Task to carry out:
Look in the data below for the line that contains "Click the Screwdriver weapon icon". Copy that line and the remaining lines exactly.
- Opening Delimiter -
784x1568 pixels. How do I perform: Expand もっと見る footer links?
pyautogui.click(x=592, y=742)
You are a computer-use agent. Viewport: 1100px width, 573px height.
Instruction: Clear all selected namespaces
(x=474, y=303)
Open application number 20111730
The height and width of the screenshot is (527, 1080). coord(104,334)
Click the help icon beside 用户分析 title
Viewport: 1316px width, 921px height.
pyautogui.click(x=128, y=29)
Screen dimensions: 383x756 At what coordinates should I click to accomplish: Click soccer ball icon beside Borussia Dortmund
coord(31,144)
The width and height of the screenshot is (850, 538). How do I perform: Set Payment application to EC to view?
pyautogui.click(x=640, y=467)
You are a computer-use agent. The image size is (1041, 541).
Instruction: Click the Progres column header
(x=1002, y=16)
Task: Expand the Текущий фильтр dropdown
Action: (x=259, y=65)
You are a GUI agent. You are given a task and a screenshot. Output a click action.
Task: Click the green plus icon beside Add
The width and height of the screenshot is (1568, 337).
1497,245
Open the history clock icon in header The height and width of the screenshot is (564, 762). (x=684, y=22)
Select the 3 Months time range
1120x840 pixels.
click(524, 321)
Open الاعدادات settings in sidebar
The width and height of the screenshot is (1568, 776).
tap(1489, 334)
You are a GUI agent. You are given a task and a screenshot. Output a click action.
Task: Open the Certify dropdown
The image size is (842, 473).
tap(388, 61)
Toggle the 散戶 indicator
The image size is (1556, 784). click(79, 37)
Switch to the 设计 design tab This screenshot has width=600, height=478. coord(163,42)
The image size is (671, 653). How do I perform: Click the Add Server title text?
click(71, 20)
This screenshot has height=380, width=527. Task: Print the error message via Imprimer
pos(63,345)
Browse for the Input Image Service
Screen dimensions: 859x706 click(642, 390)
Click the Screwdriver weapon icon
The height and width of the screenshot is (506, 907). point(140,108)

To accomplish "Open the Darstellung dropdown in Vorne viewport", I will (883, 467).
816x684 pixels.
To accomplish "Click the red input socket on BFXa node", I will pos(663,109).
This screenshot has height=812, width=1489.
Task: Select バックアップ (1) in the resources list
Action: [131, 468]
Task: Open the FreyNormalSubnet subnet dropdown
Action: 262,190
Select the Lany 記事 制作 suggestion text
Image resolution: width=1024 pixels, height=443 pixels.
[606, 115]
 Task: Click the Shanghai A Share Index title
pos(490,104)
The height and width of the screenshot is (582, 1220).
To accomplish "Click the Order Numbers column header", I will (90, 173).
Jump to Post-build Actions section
- Closing Delimiter -
Answer section:
Click the Screwdriver weapon icon
The height and width of the screenshot is (506, 907). point(140,108)

To accomplish "Open the Darstellung dropdown in Vorne viewport", I will (883, 467).
816x684 pixels.
To accomplish "Click the red input socket on BFXa node", I will pos(663,109).
This screenshot has height=812, width=1489.
Task: Select バックアップ (1) in the resources list
Action: [131, 468]
Task: Open the FreyNormalSubnet subnet dropdown
Action: 262,190
Select the Lany 記事 制作 suggestion text
Image resolution: width=1024 pixels, height=443 pixels.
[606, 115]
 Task: Click the Shanghai A Share Index title
pos(490,104)
The height and width of the screenshot is (582, 1220).
To accomplish "Click the Order Numbers column header", I will (90, 173).
Jump to Post-build Actions section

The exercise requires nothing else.